Гасить свет в номере они не стали.
Спали оба плохо.
Наконец перед рассветом Энджела задремала.
Шон лежал рядом с ней, лихорадочно соображая. Владевший им последние несколько часов ужас, от которого цепенел рассудок, ослабил свою хватку и позволил голове с грехом пополам заработать вновь.
Однако было понятно, что его общему представлению об устройстве мира, о том, что реально, а что нет, бросили вызов. Последствия этого и ощущал теперь Шон. Он чувствовал себя оторвавшимся от ветки падающим листком, совершенно затерянным, безнадежно планирующим в бездну кошмара, где могло случиться все, что угодно.
Шон сопротивлялся, что было сил, внушая себе, что столкновение с тварью не означает, будто нужно презреть благоразумие и отказаться от способности мыслить. На самом деле оно означало, что у реальности неровные края. С лазейками. С тайнами. С мало кому заметными зонами. Впрочем, может статься, их просто благоразумно не замечали, а то и принимали как должное, что одно и то же. Подобных явлений множество, внушал себе Шон. Обычных явлений. В науке — принцип Маха, например. Или теория вероятности. Никто не знает, почему ее принципы срабатывают. Они просто срабатывают, и все. Ученые больше не пытались объяснять, втолковывать вам, «почему». Они лишь преподносили зарегистрированные явления. Явления как таковые. Цифры. Наблюдения. Позже, если удавалось, они увязывали их в единое целое, в осмысленную структуру, в уравнение. Потом объявлялся еще кто-нибудь вроде Эйнштейна и переписывал это уравнение. Но всегда важнее всего были наблюдения. Все и всяческие. Не только удобные, но и неудобные тоже. К которым относилось все то, что так восхищало людей вроде Черил: НЛО, Сасквачи, Бермудские треугольники, призраки, и прочая, и прочая. Однако их следует объяснить, сказал себе Шон, с ними явно следует разобраться, а не отбрасывать окончательно и бесповоротно, заметая под ковер.
Вот и богганы тоже. Если эта тварь — одна из них, значит, ни в коем случае не нужно чувствовать себя обязанным считать их чем-то сверхъестественным. Если она реальна, тогда она часть природы и, следовательно, естественна. А все естественное, полагал Шон, можно понять, внимательно изучить с позиций интеллекта… и найти средство борьбы с ним. «Традиционные элементы», как их назвал Маккей в связи с рассказанной им историей, «на протяжении веков появлялись в бесчисленном множестве преданий». Возможно, традиционными эти элементы были не потому, что передавались из поколения в поколение, а потому, что действительно возникали вновь и вновь… прибавляясь к modus operandi как структурные элементы событий?

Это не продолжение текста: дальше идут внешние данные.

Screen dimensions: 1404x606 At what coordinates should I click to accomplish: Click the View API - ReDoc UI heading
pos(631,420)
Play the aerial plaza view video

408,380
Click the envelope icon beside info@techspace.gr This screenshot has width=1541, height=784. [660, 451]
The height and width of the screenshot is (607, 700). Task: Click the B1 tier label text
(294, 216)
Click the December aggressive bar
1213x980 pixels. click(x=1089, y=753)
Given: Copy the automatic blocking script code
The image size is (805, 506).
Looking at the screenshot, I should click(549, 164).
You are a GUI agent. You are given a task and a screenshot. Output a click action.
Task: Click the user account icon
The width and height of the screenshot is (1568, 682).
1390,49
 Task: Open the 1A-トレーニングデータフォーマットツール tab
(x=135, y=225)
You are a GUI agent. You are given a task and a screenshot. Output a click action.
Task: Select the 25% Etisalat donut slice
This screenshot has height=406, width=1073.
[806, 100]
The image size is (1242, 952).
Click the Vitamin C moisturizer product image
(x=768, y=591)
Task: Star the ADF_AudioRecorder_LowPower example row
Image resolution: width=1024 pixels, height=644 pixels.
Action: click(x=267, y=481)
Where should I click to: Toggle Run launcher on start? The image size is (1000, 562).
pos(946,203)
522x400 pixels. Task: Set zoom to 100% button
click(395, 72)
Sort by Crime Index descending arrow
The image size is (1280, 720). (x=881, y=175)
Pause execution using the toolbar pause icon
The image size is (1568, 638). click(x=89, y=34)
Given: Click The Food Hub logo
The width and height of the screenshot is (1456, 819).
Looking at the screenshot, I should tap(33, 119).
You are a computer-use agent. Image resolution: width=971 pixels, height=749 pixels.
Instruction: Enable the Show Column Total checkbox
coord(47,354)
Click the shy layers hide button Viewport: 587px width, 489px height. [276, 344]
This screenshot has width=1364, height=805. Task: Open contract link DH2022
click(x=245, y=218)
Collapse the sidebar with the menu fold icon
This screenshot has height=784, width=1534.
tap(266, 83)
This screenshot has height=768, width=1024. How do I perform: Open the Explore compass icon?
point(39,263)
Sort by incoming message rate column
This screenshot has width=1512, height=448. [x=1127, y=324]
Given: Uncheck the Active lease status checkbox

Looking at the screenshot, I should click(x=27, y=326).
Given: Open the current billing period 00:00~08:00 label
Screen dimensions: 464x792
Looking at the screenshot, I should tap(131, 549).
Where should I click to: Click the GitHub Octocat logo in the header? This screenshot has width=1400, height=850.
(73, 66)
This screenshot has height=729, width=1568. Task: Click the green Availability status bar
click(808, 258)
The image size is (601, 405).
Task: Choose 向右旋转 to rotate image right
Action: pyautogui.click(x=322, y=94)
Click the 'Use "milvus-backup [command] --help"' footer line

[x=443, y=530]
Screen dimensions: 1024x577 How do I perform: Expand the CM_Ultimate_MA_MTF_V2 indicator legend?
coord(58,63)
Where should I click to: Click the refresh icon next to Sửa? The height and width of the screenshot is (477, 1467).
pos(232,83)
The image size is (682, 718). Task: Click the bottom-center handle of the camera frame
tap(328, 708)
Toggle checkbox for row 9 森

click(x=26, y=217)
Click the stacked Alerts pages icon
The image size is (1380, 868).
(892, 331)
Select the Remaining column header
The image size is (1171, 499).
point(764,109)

В таком случае, возникавшие вокруг богганов народные сказания были не упражнениями в сочинительстве, а попытками примитивных умов описать нечто реальное, но столь чужеродное, что понять его иначе, как в сверхъестественных терминах, не удавалось. Хищная, безжалостная форма жизни тайно делила с людьми планету, выедая и их, и иные живые существа где и когда могла.
Шон тревожно задумался над тем, сколько же таких тварей еще существует.
Он попытался вспомнить, что знает об иных путях развития живой природы. Кого можно было сравнить с тем немногим, что он узнал о жизнедеятельности этой твари? Может быть, вирусы. И припомнил, что слышал, будто в свое время вирусы характеризовались, как связующее звено между жизнью и не-жизнью. Осторожно выпаренный раствор вирусных частиц образовывал инертный кристалл. При растворении в воде, получив доступ к живому организму, они мигом оживали и нападали на своего «хозяина». Потом Шон вспомнил, как Стиви Осорио однажды рассказал ему про так называемую «тихоходку» — создание, имеющее около одной двадцатой дюйма в поперечнике. В обезвоженном состоянии оно было способно пережить сотни лет, но стоило увлажнить его, и — бац! — тихоходка снова оказывалась живехонька.
И все же, понял Шон, такие параллели не годились. Сами размеры камня нельзя было равнять с габаритами напавшего на него существа и субстанцией, из которой оно состояло. Если камень был вторым «обличьем» этой твари, откуда брался и куда девался при превращениях избыток материи? Он никоим образом не мог втиснуться в небольшой объем камня. Уж не был ли камень этаким входом, вратами в какое-то другое пространство, в некое иное измерение, где это создание пряталось в дневные часы? Нельзя ли было в таком случае рассматривать камень как зацепку, своего рода связь с этим миром?